● Set exercise
Print every line of the items from the line with "This screenshot has width=680, height=400." up to and including the line with "Looking at the screenshot, I should click(x=1176, y=81).".
** Begin **
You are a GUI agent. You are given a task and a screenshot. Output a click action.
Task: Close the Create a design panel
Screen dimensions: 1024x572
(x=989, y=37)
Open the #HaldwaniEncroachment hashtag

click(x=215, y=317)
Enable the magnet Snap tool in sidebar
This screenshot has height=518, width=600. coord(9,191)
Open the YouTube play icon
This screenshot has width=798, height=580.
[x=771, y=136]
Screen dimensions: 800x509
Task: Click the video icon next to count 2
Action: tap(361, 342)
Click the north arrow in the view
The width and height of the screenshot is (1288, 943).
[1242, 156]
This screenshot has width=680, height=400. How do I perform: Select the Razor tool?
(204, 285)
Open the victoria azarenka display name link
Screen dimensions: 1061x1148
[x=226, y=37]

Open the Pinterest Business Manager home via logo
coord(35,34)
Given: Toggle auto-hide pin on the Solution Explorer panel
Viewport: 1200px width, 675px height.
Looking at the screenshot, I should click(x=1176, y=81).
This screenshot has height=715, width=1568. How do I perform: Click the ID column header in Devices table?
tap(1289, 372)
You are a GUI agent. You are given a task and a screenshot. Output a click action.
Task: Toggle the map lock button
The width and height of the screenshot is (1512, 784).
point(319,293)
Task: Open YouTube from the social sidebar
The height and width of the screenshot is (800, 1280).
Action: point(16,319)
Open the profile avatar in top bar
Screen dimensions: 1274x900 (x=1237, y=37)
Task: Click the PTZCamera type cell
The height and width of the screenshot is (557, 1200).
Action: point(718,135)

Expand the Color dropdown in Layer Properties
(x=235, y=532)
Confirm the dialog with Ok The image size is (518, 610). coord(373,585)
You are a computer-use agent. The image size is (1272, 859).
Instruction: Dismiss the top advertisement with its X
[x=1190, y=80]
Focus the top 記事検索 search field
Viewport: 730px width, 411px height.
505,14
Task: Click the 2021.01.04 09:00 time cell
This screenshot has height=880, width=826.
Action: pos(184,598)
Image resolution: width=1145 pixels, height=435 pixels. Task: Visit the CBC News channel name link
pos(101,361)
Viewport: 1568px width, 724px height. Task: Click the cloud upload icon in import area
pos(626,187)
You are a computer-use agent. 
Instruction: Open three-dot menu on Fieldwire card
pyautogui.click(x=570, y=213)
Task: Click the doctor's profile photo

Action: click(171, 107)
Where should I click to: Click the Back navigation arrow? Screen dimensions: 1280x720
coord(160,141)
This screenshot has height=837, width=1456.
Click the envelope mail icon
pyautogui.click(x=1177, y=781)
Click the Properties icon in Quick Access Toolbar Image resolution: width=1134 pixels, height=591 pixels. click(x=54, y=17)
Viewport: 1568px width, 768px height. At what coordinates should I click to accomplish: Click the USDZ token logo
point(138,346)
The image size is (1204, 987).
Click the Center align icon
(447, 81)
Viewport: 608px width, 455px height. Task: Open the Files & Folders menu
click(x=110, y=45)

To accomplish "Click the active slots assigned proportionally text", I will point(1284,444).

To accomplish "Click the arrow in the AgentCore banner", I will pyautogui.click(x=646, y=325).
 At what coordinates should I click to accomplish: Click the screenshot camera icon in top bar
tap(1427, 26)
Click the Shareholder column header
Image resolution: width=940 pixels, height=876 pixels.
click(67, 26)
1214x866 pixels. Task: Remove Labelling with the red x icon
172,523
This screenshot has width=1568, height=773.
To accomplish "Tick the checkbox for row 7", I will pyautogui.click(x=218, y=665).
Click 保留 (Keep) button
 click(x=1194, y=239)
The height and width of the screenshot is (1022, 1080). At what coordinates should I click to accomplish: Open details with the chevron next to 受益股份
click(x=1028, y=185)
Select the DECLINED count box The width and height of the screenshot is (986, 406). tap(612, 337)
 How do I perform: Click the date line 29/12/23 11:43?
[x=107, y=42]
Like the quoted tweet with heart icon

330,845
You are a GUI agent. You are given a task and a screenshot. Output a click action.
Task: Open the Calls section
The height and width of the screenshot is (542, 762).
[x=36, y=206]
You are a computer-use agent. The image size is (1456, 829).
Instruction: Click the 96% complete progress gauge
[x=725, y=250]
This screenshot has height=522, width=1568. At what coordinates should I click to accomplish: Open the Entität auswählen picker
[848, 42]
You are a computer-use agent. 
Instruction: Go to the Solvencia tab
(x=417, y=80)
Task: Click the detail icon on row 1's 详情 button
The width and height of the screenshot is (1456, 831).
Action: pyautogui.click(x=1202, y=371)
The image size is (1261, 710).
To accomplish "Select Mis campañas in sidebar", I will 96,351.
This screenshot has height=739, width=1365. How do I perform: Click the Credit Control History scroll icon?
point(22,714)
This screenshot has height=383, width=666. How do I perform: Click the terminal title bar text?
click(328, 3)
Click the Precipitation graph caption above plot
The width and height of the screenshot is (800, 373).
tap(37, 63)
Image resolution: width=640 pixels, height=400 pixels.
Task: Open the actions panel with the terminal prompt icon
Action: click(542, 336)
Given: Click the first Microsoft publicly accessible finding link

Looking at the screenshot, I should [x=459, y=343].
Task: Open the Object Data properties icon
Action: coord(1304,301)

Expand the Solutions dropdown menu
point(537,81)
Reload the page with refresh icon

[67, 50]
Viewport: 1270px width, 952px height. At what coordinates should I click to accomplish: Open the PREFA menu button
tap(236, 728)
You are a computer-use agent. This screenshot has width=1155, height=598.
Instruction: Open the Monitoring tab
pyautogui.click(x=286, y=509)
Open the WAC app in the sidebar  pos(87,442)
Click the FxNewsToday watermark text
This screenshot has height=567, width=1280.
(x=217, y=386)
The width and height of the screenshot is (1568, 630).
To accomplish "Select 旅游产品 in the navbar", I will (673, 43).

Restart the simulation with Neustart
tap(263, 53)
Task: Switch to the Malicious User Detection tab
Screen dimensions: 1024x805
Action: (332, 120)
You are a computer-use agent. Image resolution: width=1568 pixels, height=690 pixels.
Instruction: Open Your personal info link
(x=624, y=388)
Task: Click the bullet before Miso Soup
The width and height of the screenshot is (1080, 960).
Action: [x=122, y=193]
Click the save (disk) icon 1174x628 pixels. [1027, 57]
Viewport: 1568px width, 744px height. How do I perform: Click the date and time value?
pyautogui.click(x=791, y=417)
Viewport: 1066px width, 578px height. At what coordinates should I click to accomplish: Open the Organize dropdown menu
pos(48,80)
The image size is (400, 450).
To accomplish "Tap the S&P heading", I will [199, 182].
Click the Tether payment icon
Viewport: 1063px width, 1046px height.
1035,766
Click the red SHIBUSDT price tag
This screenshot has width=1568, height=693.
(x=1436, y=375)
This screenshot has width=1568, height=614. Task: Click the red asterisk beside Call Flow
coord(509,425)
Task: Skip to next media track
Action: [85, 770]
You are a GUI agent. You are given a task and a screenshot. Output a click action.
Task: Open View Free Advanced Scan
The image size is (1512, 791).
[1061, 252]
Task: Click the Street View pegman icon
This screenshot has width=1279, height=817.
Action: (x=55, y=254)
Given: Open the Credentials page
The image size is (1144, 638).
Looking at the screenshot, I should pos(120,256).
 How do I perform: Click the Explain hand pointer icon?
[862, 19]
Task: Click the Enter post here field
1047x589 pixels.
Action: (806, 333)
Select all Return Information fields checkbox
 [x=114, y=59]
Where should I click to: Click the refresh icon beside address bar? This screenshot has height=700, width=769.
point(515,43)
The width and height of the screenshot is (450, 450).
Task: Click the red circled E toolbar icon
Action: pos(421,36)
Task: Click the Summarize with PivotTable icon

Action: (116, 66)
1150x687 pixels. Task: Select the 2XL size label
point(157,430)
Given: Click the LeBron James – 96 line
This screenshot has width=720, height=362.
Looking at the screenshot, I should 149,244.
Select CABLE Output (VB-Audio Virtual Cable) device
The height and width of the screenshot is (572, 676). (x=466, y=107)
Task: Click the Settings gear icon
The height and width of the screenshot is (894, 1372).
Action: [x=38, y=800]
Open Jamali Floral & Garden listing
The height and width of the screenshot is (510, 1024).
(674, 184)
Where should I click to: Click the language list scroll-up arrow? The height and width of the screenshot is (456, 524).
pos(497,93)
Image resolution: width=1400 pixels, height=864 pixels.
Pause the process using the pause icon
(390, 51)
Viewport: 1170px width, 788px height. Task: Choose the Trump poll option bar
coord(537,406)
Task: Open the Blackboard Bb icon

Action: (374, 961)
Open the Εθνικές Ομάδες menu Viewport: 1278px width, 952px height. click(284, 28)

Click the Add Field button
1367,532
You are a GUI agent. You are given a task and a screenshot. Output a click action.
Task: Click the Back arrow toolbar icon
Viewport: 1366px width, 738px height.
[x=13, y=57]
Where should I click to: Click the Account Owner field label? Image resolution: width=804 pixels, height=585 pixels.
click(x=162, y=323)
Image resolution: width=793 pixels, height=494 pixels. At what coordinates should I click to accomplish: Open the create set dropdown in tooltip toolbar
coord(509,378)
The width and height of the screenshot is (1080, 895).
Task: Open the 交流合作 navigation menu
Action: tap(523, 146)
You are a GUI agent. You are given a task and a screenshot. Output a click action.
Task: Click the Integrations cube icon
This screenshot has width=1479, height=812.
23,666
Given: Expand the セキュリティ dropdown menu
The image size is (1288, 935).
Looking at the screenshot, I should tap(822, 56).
** End **
● Task response
This screenshot has width=680, height=400. How do I perform: Select the Razor tool?
(204, 285)
Open the victoria azarenka display name link
Screen dimensions: 1061x1148
[x=226, y=37]

Open the Pinterest Business Manager home via logo
coord(35,34)
Given: Toggle auto-hide pin on the Solution Explorer panel
Viewport: 1200px width, 675px height.
Looking at the screenshot, I should click(x=1176, y=81).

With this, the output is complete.